My experience during the war in Biafra (now Nigeria) taught me something so many who went before me already have learned: the winners get to write the history books. And that sometimes means the history books get it wrong. For example, Al Capone isn't a character in TWO TRAINS, but his death is a major factor in the unfolding events. Capone died of syphilis in 1947, but how he contracted the disease is … well, it's open to speculation, especially considering how the FBI benefited far more from his slow, humiliating deterioration than it would have from just another mob massacre. Throw in the infamous "Tuskeegee Experiment" that the U.S. government conducted on Southern blacks starting in the 1930's, add my own stint as a federal investigator in sexually transmitted diseases (before Biafra), and you might find my "speculation" makes you re-think the history books. I hope so.

The character of Walker Dett (a debt, walking) in my book is, on the surface, a man-for-hire, a mercenary who sells homicide like a wholesaler. In 1959, is his strange "mission" really so fanciful when one considers how many FBI "assets" participated in Klan violence during the murderous days of civil rights suppression? New information surfaces every day about anti-civil rights murders from that era which are only now being prosecuted using unsealed FBI files. And whose interests were being served by the organizations supplying the weapons for the violence that was being nurtured throughout America in that era? Are we interested in whether the arms dealers who were supplying juvenile street gangs, black liberation movements, and the neo-Nazi organizations had an agenda beyond money? Don't we want to discuss how the commercial pornography industry was founded out of a desire to ride the "new prohibition" wave? Or how Prohibition itself financed the "crime families" still in existence today? TWO TRAINS RUNNING calls all of this into scrutiny.

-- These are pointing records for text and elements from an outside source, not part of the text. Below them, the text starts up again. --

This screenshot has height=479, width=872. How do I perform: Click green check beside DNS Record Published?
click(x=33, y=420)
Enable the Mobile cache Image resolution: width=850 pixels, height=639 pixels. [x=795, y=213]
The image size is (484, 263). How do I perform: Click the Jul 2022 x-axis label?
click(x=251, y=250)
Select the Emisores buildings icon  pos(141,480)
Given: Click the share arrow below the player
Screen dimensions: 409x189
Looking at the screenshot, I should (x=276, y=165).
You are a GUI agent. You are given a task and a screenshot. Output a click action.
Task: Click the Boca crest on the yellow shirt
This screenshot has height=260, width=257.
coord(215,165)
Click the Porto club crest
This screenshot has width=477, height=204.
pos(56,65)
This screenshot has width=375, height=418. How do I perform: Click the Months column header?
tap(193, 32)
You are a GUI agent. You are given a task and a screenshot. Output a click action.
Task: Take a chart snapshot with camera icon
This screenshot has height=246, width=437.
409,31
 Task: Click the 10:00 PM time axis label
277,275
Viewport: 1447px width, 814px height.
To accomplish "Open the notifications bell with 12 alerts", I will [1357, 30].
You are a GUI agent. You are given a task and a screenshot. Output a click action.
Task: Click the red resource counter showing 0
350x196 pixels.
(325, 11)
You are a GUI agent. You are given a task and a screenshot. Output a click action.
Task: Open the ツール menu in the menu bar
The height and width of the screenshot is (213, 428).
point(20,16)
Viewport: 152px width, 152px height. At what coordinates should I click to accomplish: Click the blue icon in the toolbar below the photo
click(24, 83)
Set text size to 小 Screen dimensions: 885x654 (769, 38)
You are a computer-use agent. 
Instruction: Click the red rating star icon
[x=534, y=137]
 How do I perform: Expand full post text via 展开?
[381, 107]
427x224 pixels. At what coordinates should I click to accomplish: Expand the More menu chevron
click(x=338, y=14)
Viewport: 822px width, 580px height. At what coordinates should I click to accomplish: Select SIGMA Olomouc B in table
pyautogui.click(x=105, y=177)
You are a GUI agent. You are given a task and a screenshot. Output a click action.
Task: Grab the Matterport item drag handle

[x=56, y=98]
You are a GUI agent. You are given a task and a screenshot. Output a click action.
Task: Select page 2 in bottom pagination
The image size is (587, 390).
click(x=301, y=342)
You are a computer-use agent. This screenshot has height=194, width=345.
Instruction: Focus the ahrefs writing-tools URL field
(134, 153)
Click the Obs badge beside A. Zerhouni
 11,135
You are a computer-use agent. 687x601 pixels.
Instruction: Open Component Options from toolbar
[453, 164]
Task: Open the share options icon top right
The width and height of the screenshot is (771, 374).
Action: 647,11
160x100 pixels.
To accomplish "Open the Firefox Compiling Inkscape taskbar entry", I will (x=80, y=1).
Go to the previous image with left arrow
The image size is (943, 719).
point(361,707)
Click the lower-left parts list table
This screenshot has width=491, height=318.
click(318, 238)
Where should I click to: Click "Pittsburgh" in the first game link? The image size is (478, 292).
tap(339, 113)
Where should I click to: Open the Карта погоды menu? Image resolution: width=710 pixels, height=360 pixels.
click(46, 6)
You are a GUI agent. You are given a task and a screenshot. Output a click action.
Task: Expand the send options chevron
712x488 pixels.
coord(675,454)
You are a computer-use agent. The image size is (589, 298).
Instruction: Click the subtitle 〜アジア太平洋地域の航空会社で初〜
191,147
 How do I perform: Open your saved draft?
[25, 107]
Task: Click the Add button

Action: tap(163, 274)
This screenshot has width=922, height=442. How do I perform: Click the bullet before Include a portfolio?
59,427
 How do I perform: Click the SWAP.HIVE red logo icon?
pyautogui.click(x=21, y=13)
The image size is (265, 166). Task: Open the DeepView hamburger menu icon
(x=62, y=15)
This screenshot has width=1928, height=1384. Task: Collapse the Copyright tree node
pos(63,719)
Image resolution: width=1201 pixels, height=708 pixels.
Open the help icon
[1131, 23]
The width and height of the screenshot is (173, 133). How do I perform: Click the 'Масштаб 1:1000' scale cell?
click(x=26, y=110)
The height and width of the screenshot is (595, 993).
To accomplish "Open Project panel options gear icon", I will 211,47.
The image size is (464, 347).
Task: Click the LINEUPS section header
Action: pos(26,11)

This novel is set during the run-up to the 1960 election which brought John F. Kennedy to the White House and which still holds the record for highest percentage voter turnout. In my book (no pun), this was the fulcrum on which American politics has turned ever since. But who really got to decide the outcome? What were the forces at work beneath the surface? It's these kinds of questions which make TWO TRAINS RUNNING a far more ambitious undertaking than any I've ever attempted. Sometimes you get tired of waiting for that "window of opportunity" to open up, and decide it's time to throw a brick through the glass.

Ultimately, TWO TRAINS is my tribute to the one faithful force for progressive social change, the one reliable guardian of democracy: investigative journalism. For any journalist worthy of the name, the quest for truth is the ultimate pilgrimage. So, for me, the success of this book will be measured not only by how many questions it raises, but by how many questioners it creates.